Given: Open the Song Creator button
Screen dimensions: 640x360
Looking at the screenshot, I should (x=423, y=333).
———
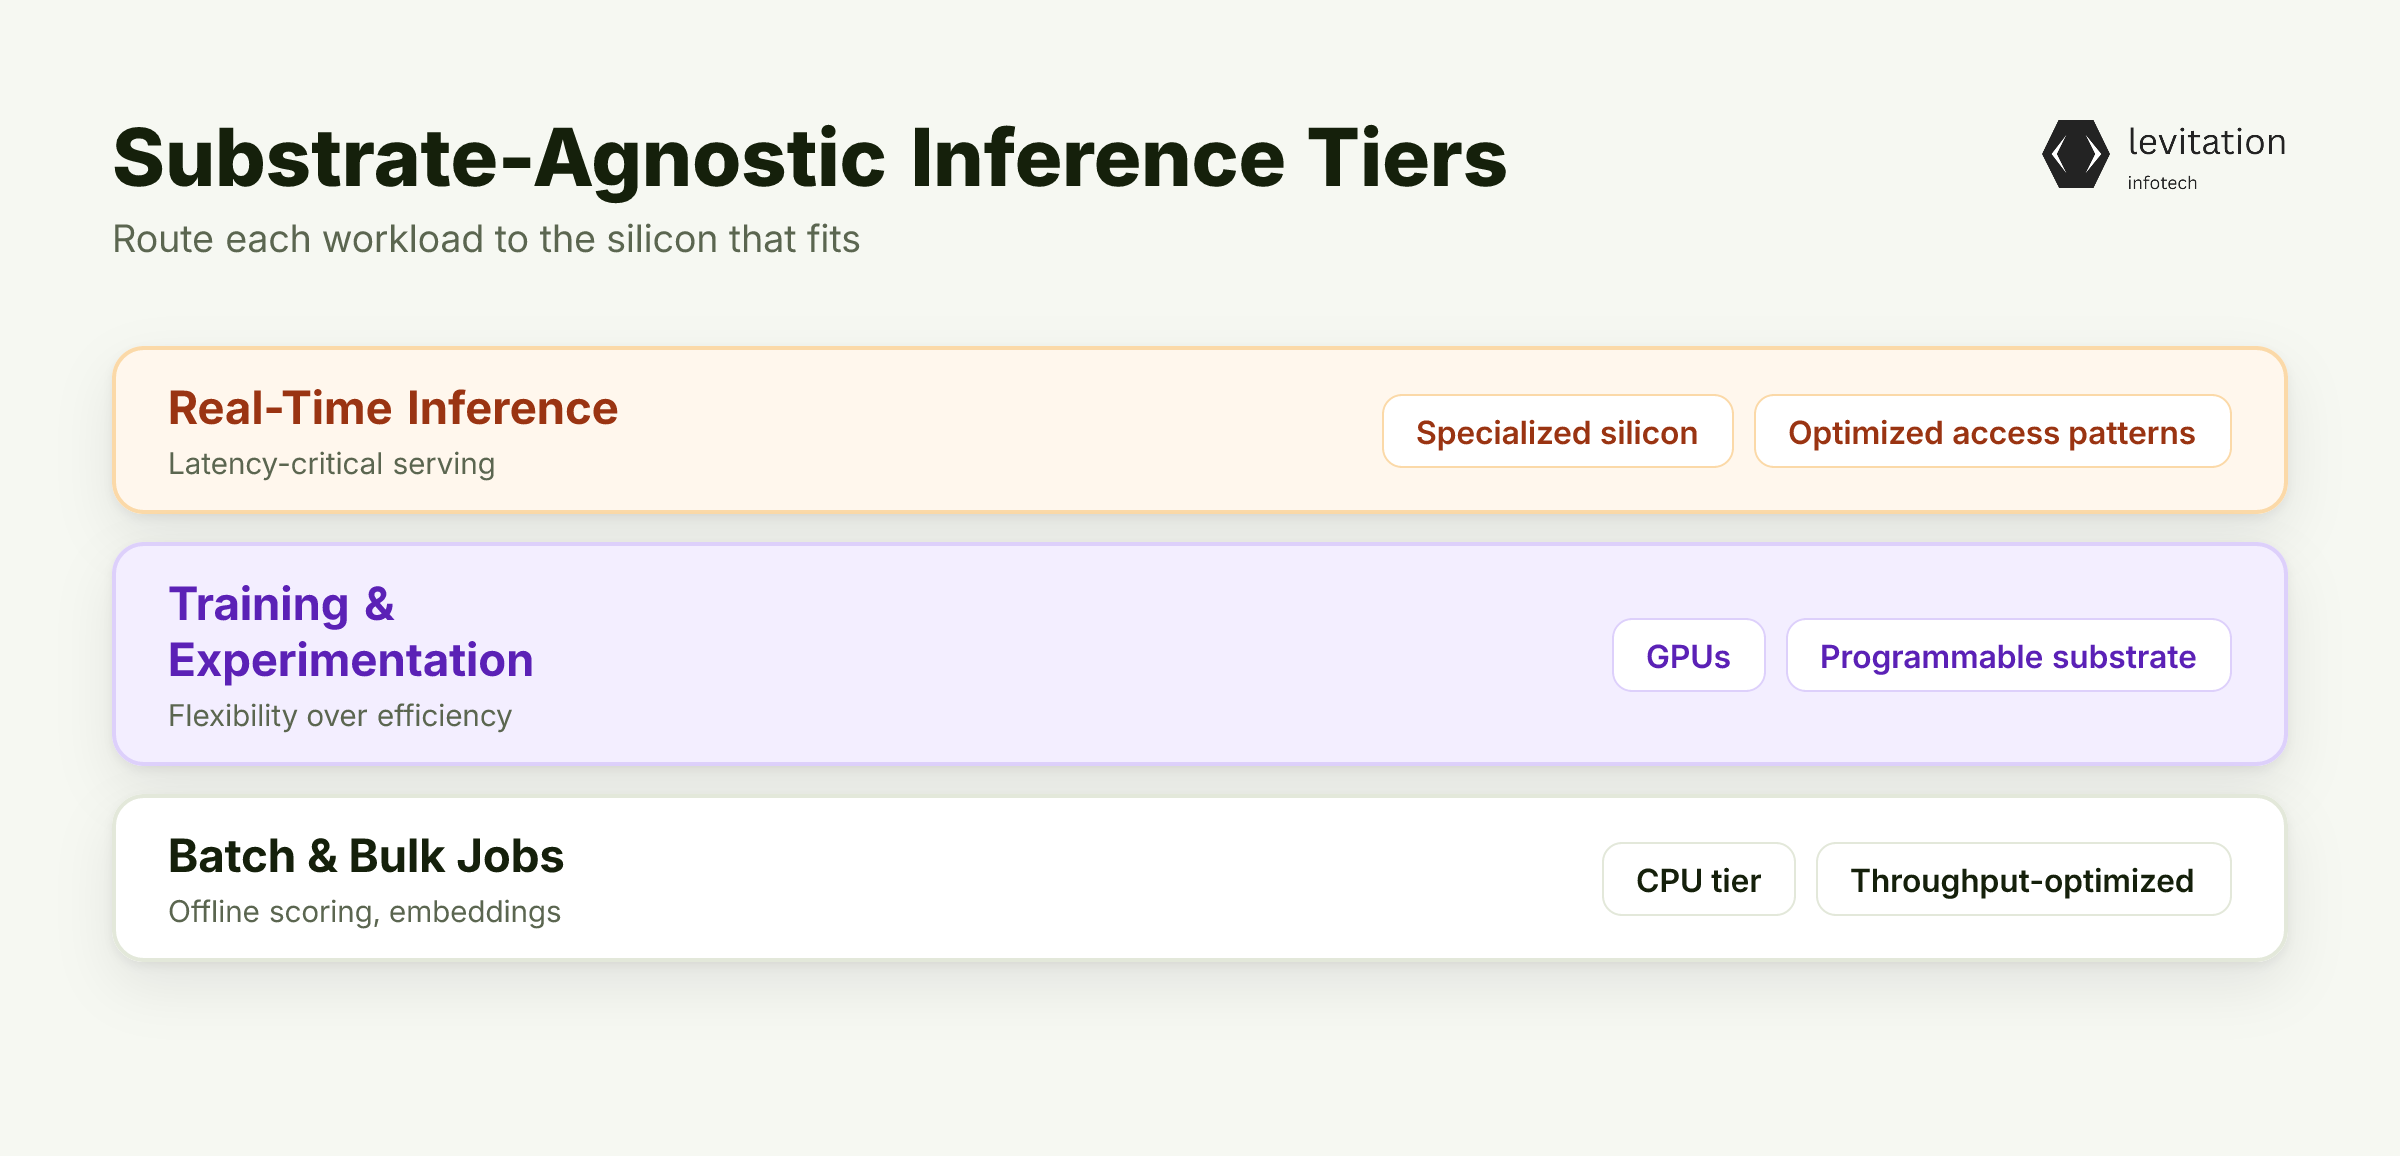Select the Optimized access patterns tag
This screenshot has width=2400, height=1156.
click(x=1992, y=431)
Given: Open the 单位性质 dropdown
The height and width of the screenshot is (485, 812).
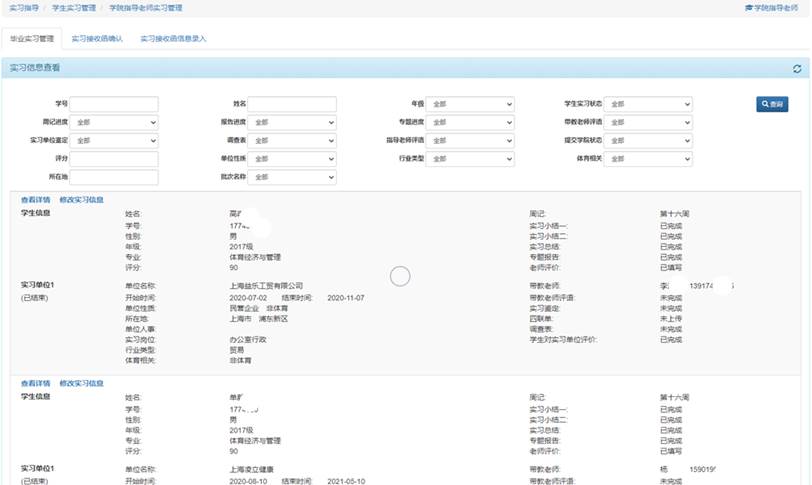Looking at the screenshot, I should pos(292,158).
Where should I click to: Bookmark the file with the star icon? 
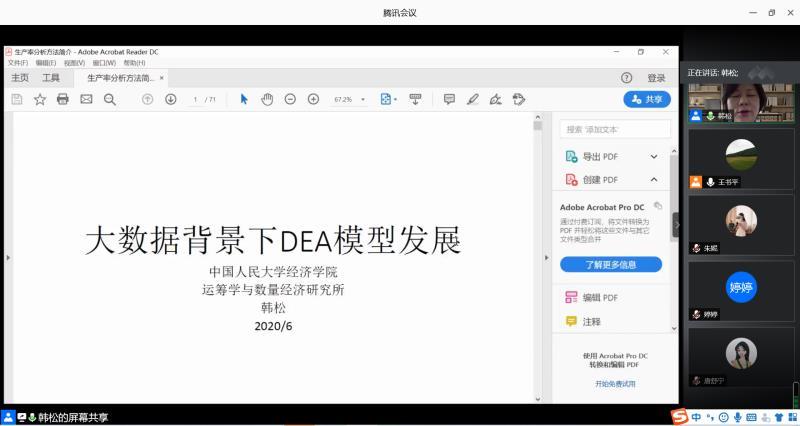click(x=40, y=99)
———
- **REQUIRED ACTION**: Show the lines of the records that include the string "Given".

- **SOLUTION BELOW**:
Given: Open the Song Creator button
Given: Open the 单位性质 dropdown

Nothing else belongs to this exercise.